## EXERCISE
Identify all lines below that hold "Follow" and collect them.

________________________

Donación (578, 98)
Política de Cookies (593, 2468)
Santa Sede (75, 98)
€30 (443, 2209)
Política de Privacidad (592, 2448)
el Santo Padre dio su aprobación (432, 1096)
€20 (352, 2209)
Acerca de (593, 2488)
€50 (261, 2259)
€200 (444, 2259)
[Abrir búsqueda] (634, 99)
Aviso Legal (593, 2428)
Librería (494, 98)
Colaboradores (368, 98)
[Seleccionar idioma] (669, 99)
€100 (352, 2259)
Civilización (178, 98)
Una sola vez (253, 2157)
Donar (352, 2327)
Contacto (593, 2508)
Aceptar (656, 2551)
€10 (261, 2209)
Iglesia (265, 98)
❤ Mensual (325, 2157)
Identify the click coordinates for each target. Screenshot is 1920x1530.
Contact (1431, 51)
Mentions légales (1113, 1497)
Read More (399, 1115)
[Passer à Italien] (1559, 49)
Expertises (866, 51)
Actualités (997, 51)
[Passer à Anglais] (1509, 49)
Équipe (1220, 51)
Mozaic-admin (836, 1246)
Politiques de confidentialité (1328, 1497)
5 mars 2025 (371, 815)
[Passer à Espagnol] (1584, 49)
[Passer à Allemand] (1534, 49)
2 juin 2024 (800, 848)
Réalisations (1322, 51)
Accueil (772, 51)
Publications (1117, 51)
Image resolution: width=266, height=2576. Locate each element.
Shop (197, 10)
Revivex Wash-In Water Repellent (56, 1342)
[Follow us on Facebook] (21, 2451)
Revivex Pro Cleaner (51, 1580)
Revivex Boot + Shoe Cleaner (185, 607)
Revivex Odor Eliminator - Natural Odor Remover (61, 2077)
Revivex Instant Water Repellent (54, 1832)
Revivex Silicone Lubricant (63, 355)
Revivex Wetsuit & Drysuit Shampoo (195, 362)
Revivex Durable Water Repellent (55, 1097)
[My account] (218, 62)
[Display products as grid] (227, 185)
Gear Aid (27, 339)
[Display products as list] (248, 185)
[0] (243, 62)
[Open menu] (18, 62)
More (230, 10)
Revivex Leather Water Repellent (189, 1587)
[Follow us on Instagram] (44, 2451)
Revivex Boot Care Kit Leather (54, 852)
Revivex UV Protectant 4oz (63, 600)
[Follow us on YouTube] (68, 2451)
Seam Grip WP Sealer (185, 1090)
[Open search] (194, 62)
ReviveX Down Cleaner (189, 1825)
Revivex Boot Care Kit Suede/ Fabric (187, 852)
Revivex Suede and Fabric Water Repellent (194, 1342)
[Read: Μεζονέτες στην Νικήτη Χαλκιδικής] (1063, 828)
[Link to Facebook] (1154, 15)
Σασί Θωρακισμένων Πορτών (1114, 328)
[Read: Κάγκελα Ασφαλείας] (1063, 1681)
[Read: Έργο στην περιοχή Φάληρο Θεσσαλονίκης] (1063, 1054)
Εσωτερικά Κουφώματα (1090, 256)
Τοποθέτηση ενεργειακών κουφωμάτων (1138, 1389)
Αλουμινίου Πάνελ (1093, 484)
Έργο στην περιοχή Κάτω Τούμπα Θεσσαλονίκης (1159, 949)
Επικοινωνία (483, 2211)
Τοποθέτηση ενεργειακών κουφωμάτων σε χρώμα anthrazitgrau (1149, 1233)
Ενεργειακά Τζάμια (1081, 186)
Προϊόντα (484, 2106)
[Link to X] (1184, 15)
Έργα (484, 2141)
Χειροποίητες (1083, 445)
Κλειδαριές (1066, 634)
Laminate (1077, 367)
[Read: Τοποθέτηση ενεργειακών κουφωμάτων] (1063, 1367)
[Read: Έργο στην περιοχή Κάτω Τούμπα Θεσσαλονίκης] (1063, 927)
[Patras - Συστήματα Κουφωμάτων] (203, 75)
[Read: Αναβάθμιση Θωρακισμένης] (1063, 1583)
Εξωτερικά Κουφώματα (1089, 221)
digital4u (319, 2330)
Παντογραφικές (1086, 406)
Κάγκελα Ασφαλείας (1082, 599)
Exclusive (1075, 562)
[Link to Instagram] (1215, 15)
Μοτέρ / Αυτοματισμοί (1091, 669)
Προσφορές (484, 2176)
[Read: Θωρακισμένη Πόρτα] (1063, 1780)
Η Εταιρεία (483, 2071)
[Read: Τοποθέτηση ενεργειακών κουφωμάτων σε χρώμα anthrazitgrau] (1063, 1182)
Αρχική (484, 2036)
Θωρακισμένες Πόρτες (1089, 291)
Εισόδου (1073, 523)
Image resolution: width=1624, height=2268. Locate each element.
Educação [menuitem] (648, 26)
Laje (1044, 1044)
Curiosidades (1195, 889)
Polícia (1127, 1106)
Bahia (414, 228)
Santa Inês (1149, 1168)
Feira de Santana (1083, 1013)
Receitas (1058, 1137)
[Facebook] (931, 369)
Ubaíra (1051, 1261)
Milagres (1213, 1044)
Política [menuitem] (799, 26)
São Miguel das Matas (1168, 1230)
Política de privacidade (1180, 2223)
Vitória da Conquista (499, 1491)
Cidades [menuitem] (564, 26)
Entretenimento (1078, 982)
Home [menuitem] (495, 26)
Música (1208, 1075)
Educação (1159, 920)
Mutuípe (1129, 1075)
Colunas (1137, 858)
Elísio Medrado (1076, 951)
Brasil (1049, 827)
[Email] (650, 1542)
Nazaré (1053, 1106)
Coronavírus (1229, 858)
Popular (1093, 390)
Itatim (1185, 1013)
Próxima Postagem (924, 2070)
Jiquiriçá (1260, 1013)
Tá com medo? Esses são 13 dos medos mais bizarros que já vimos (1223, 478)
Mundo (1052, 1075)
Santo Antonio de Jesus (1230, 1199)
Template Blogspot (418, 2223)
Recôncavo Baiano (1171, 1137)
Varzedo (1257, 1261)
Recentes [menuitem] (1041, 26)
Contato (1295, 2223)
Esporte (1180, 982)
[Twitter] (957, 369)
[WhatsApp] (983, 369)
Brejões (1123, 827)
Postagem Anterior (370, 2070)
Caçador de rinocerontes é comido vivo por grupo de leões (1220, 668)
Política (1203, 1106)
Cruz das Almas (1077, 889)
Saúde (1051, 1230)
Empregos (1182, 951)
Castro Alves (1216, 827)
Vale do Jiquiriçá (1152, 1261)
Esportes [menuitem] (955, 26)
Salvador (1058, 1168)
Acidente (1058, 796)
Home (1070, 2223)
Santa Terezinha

________________________

## RESULT OF THIS TASK
[Follow us on Facebook] (21, 2451)
[Follow us on Instagram] (44, 2451)
[Follow us on YouTube] (68, 2451)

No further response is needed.